## Imports

The following libraries are imported for this notebook:

- **PyTorch** (`torch`, `torch.nn`, `torch.utils.data`): For building and training neural networks.
- **Torchvision** (`transforms`, `datasets.ImageFolder`): For image transformations and dataset handling.
- **TensorBoard** (`torch.utils.tensorboard.SummaryWriter`): For logging and visualizing training metrics.
- **Scikit-learn** (`accuracy_score`, `f1_score`, `precision_score`, `recall_score`, `confusion_matrix`): For evaluation metrics.
- **Seaborn** and **Matplotlib**: For plotting and visualization.
- **tqdm**: For progress bars during training.

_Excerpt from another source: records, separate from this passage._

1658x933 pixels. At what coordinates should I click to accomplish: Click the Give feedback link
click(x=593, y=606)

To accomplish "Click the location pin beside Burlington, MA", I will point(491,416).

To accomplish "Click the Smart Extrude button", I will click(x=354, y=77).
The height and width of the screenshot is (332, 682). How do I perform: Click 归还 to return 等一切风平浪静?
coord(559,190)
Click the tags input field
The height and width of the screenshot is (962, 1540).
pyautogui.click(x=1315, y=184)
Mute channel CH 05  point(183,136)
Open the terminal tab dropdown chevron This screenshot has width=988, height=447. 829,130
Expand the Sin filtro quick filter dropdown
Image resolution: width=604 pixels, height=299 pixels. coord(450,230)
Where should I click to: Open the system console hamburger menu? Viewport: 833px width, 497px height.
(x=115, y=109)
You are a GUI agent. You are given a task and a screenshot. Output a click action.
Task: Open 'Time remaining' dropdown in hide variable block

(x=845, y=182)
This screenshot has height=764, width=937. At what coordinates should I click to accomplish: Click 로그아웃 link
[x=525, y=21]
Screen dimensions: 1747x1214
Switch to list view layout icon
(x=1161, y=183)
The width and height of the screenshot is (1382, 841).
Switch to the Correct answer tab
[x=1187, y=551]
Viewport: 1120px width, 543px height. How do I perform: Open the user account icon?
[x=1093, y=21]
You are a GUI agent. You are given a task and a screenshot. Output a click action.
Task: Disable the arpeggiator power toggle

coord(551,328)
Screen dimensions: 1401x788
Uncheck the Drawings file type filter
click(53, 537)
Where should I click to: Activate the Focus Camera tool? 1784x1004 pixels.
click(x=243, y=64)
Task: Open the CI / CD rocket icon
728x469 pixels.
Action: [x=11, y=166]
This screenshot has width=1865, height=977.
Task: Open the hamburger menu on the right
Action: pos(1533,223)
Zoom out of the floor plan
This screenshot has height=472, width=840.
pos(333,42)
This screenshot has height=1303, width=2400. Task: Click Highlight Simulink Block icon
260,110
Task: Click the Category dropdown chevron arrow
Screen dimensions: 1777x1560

These imports enable data loading, preprocessing, model building, training, evaluation, and visualization throughout the notebook.

In [1]:
import torch
import torch.nn as nn
from torchvision import transforms
from torch.utils.data import DataLoader
from torchvision.datasets import ImageFolder
from torch.utils.tensorboard import SummaryWriter
from sklearn.metrics import accuracy_score, f1_score, precision_score, recall_score, confusion_matrix
import seaborn as sns
import matplotlib.pyplot as plt
from tqdm import tqdm

In [2]:
# writer = SummaryWriter(log_dir="/Users/arponbiswas/Computer-Vision-Projects/Image_classification_projects/PC_Parts_Image_Classification/Tensorboard_Graph/Models_Graph/SimpleModel/v_1.0")
writer = True

## Training Data Transformations

The following transformations are applied to the training images:

1. **Geometric Transformations:**
    - `Resize((256, 256))`: Resizes all images to 256x256 pixels.
    - `RandomHorizontalFlip(p=0.5)`: Randomly flips images horizontally with a 50% probability.
    - `RandomRotation(10)`: Rotates images randomly within ±10 degrees.
    - `RandomAffine(degrees=0, translate=(0.05, 0.05), scale=(0.9, 1.1))`: Applies small translations and scaling for positional and size variance.
    - `RandomPerspective(distortion_scale=0.1, p=0.3, interpolation=3)`: Applies subtle 3D perspective distortions with a 30% probability.

2. **Color Augmentations:**
    - `ColorJitter(brightness=0.15, contrast=0.15, saturation=0.15, hue=0.05)`: Introduces mild variations in brightness, contrast, saturation, and hue.

3. **Grayscale Conversion and Normalization:**
    - `Grayscale(num_output_channels=1)`: Converts images to single-channel grayscale.
    - `ToTensor()`: Converts images to PyTorch tensors.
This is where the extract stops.